### Extract provided
╔══

There must be policies to guide the ongoing review and implementation of the library community's digital standards. Assuming that the digital repository community agrees on some kind of standards and best practices for software, hardware, metadata, etc. and each repository regularly reviews them, the community should be committed to implementing these standards. Requiring creators to use standards-based tools and using standards-based tools for collection, preservation, and dissemination can accomplish this. The library community can also encourage the use of standards via university and professional organization policies covering the creation of digital scholarship.

Linking policies and procedures

Policies and procedures must be explicitly linked. Policy statements must document the reasoning behind the policy; relationships between the policy and any associated procedures; and the units at the repository that are responsible for oversight or implementation.

Creators vs. depositors

Traditional libraries rarely deal directly with the creators of the works they collect but instead work with a depositor, a legal entity that gives or licenses a work to a library. Digital repositories will continue to work with depositors but will probably also be negotiating with creators who are depositing their works. Repository policy must clarify this distinction, since there may be confusion over who is responsible for generating metadata, providing files, verifying project integrity, etc.

6.3. Policy

The committee began its deliberations with an explicit distinction between traditional and digital collecting, based on the widely held assumption that differences between analog and digital publications will require changes in library methods and policy. The committee first looked at activities and objectives associated with traditional library collecting and asked if any or all of them are relevant in the collection of digital scholarly publications, or if there are new activities that need to be added. The activities and objectives we focused on are:

  • Selection
  • Acquisition
  • Preservation
  • Description
  • Discovery
  • Access
  • Control
  • Deselection

The preliminary conclusion is that all of the traditional activities and objectives remain relevant. As new tools become available, the actual processes for carrying out the tasks may change and policies may need to be adjusted to determine how the tools should be used.

╚══

### Given records

╔══

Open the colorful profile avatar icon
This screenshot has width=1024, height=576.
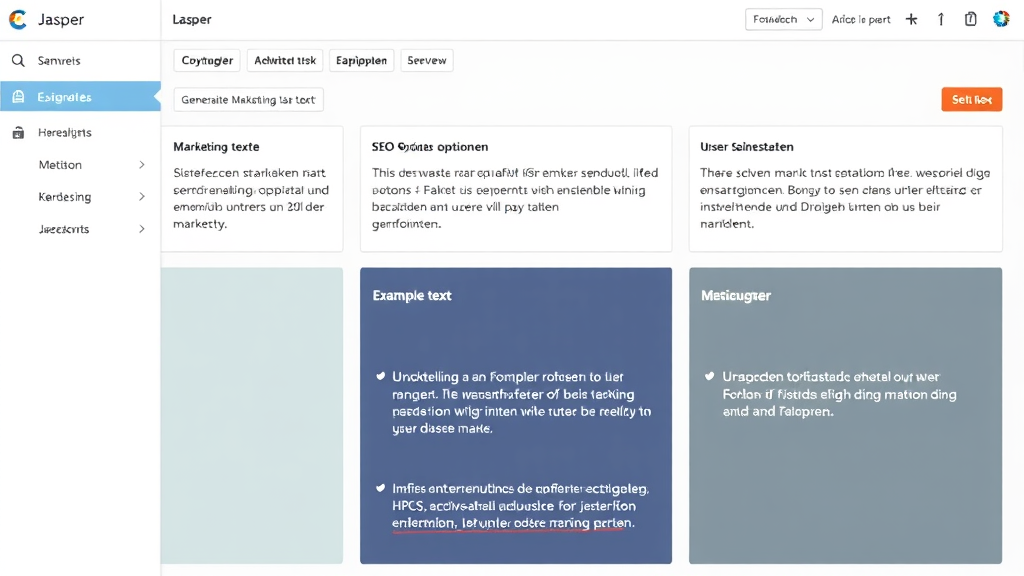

╚══
╔══

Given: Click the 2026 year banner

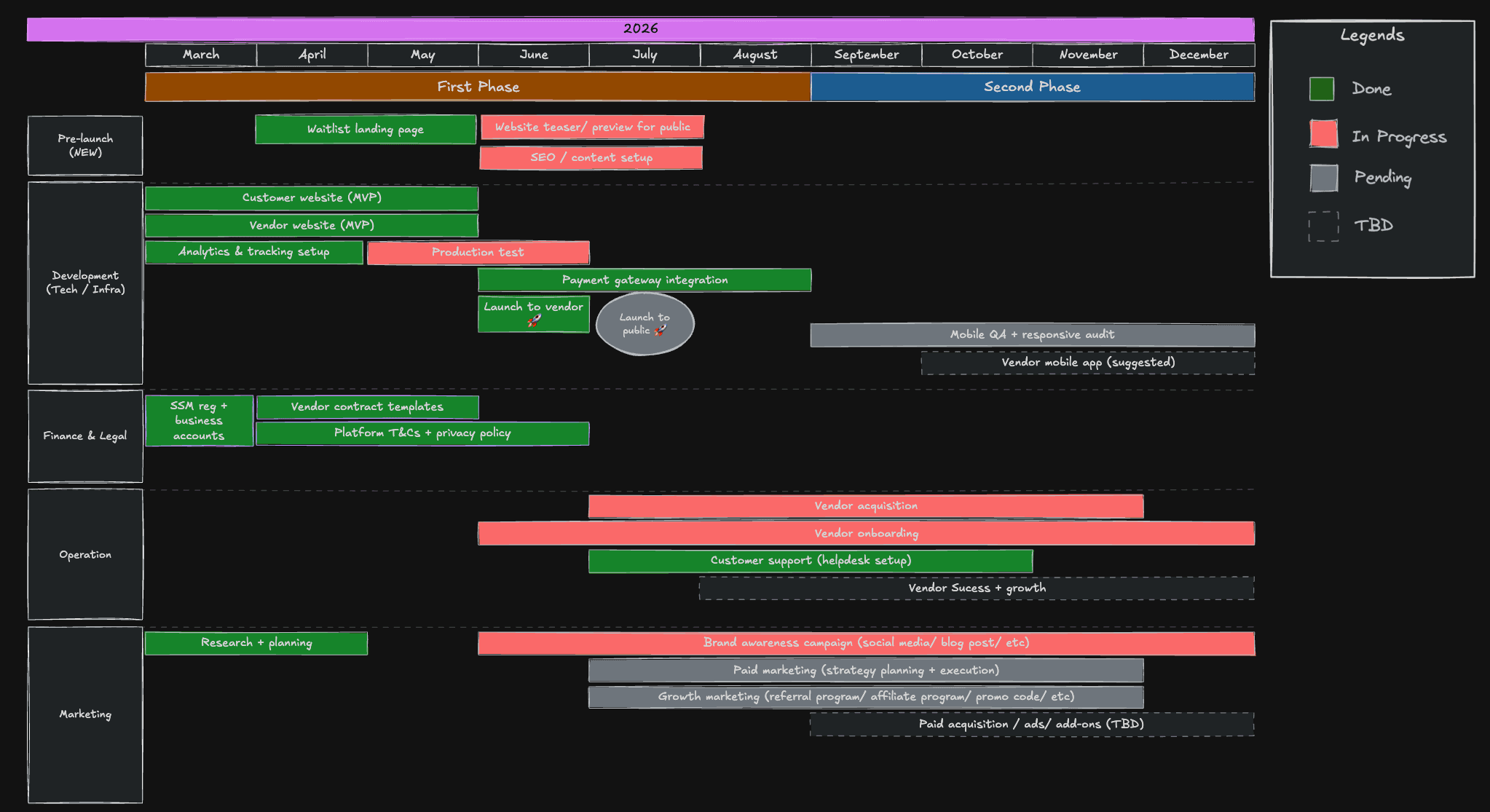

╚══

### Required actions
A. Answer these questions from the passage on digital repository policy:
(i) How does the passage define a depositor?
(ii) What three things must policy statements document?
(iii) What was the committee's preliminary conclusion about the traditional activities and objectives?
B. Reproduce the passage on digital repository policy word for word, starting with "There must be" and going on through "of digital scholarship.".
C. Resume the passage on digital repository policy from the point where it stops.

### Answers to the problems
A.
(i) A legal entity that gives or licenses a work to a library.
(ii) The reasoning behind the policy, the relationships between the policy and any associated procedures, and the units at the repository responsible for oversight or implementation.
(iii) All of the traditional activities and objectives remain relevant.

B.
There must be policies to guide the ongoing review and implementation of the library community's digital standards. Assuming that the digital repository community agrees on some kind of standards and best practices for software, hardware, metadata, etc. and each repository regularly reviews them, the community should be committed to implementing these standards. Requiring creators to use standards-based tools and using standards-based tools for collection, preservation, and dissemination can accomplish this. The library community can also encourage the use of standards via university and professional organization policies covering the creation of digital scholarship.

C.
As noted above, the committee decided to use the OAIS as a basis for a conceptual framework of an archival system that can preserve and maintain access to digital information over the long term. SDS feels that the OAIS model identifies and handles key issues in a useful fashion and should be considered as a community-wide model. OAIS builds on the idea of information packages, which are conceptual structures for supporting long-term preservation. An information package contains a digital object and associated technical, administrative, and descriptive metadata. It is encapsulated by packaging information that binds, identifies, and relates content information and preservation description information and is discoverable via descriptive information about the package's content.

OAIS identifies three stages in digital archiving: collecting, preserving, and disseminating. Information packages or sets are associated with each stage: the submission information package (SIP), archival information package (AIP), and dissemination information package (DIP). These are used at the different stages and contain different types of information relevant to the content at that particular stage.

It seems logical that an analysis of repository policy should parallel this tripartite framework. We have therefore divided the digital repository's activities and objectives into three sections: 1) selection, submission, and collection; 2) archiving, control, maintenance, and preservation; and 3) discovery, delivery, and dissemination. Each section includes a recommended list of management tasks, a discussion of policies associated with that stage, and some specific issues that the Committee felt should be addressed in conjunction with particular policies. Note that, since some issues affect several aspects of the repository's functions, there is inevitably some repetition and some issues are addressed multiple times.

6.3.1. Policy guidelines for selection, submission, and collection

This section covers tasks associated with selecting and submitting works to the repository. In the OAIS model, the submission information package (SIP) is part of the ingestion process, which prepares works for storage and management in the archive. When the work is deposited, it is packaged in one or more SIPs and given to the repository. SIPs are joint productions of the repository and the work's creator or depositor, so it is important that each side understand what is expected of them and what they can expect from the other. Policies must consider the requirements of preservation, storage, and dissemination.

If a submitted work does not match the library's required formats and metadata or does not have adequate rights clearances, the library may decide that it is uncollectible. In that case, the library's policy must address how the repository staff will intervene and work with the creator to make necessary changes if the quality of the content overrides refusal on a technical basis.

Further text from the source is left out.